The 2025 Cannes Film Festival did what it always does. Glamour. Global cinema. Industry backroom deals. Once again the French Riviera became ground zero for the film world’s movers, shakers, and dreamers. This year leaned heavily into genre experiments and international storytelling, mixing highbrow auteur films with scrappy indie provocations.
At the center of the madness was one surprise that nobody saw coming but everyone could not stop talking about. A film that sent a collective chill down the spine of buyers and critics alike. The Darkness Returns — from Stone Horus Media and XpandFilms — dropped into the festival’s bustling Marché du Film and promptly hijacked the conversation. A strange, unsettling genre cocktail that cuts across generations and dimensions.
It was not even supposed to be there officially. Unveiled quietly to a handpicked circle of distributors and sales agents, this psychological thriller fused with supernatural horror started gaining traction through whispers before exploding into a full-on buzz bomb. The director? William Butler. A horror veteran whose resume includes Madhouse and Furnace. His latest effort tells a story that kicks off on the Day of the Dead in 1975, during a midnight screening at a long-abandoned movie theater. Audience meets screen. Reality collapses. The crowd finds itself facing not just ghosts but their own past sins.
The film jumps between three cursed timelines — 1895, 1935, and 1975 — each linked by a legacy that refuses to stay buried. What emerges is more than just a horror flick. It is an intricate exploration of guilt, redemption, and the kind of generational trauma that does not fade quietly. Think The Shining meets The Others, with a little bit of Inception thrown in to keep you questioning reality.
And because no modern horror is complete without a tease, a post-credits scene set in 2015 drops a breadcrumb for a sequel. Hidden throughout the film are hints at not one but two possible prequels. In other words, this is more than a standalone scarefest. Stone Horus and XpandFilms are clearly thinking bigger — a full-blown franchise built on some seriously dense mythology.

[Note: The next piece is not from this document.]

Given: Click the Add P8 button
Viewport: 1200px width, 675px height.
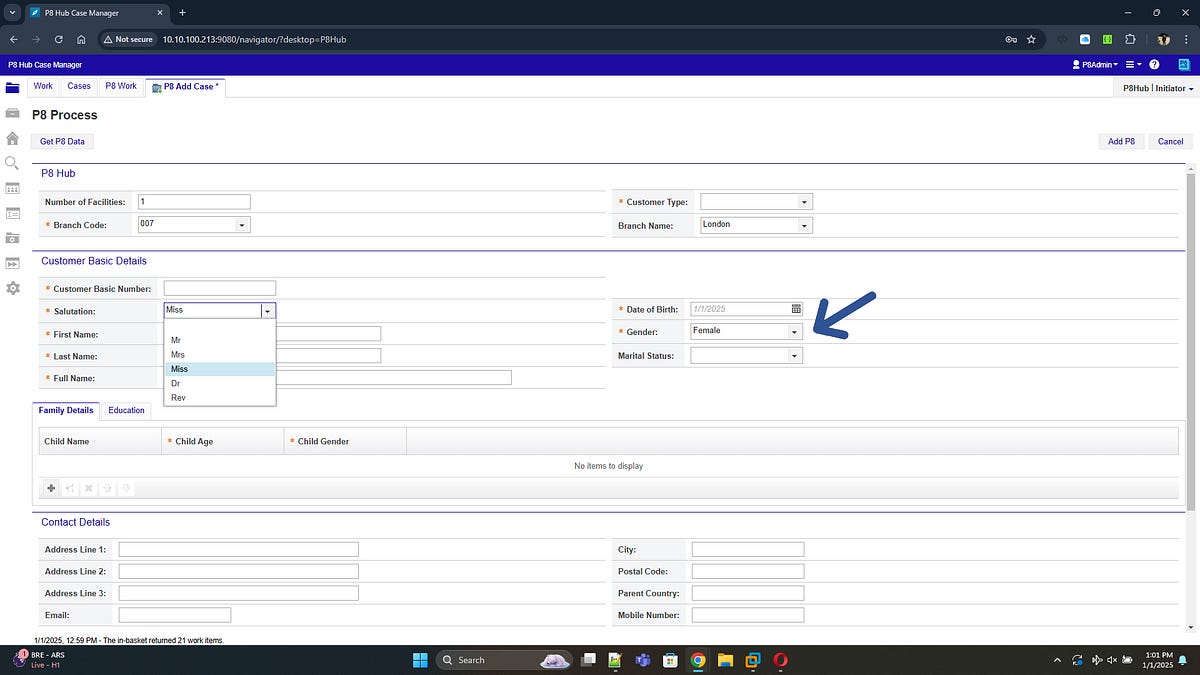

The cast is a savvy mix of cult genre favorites and rising stars. Sal Landi (Hunter, Independence Day) and Cassandra Gava (Conan the Barbarian) bring the veteran cred. New blood includes Ashton Solecki, Mathew Gademske, Haley Lohrly, Ian S. Peterson, Elizabeth Chaidez, and Ben VanderMey. According to Cannes insiders, this blend of old and new faces was not just deliberate but a hot topic in buyer negotiations, offering cross-generational appeal.
The production muscle behind this? Carolina Brasil and Anselmo Martini from Stone Horus, teamed with Daniel Figueiredo of XpandFilms. This is not their first rodeo in the international market. Their fingerprints are all over high-concept projects that blur the line between arthouse and genre fare. Carolina’s knack for crafting a pitch that lands with both financiers and creatives played a major role in attracting interest from European and Southeast Asian production outfits. Word is, co-production deals are already circling.
At a private cocktail event at the Palais, the filmmakers peeled back the curtain for a small audience. They walked attendees through the film’s evolution — the hall-of-mirrors script, the challenge of keeping supernatural horror tethered to real human emotion, and the balancing act of spectacle versus substance.
The inside betting? This film is heading straight for the fall festival circuit. Toronto. Sitges. Fantastic Fest. All in play. A Halloween 2025 theatrical release is being quietly lined up. If the current buzz holds, that timing could be perfect for audiences craving horror that is as heady as it is haunting.
Franchise or not, The Darkness Returns has already left its footprint as one of Cannes’ most memorable curveballs. A reminder that the scariest stories are not always what happens on screen — sometimes it is what you bring into the theater yourself.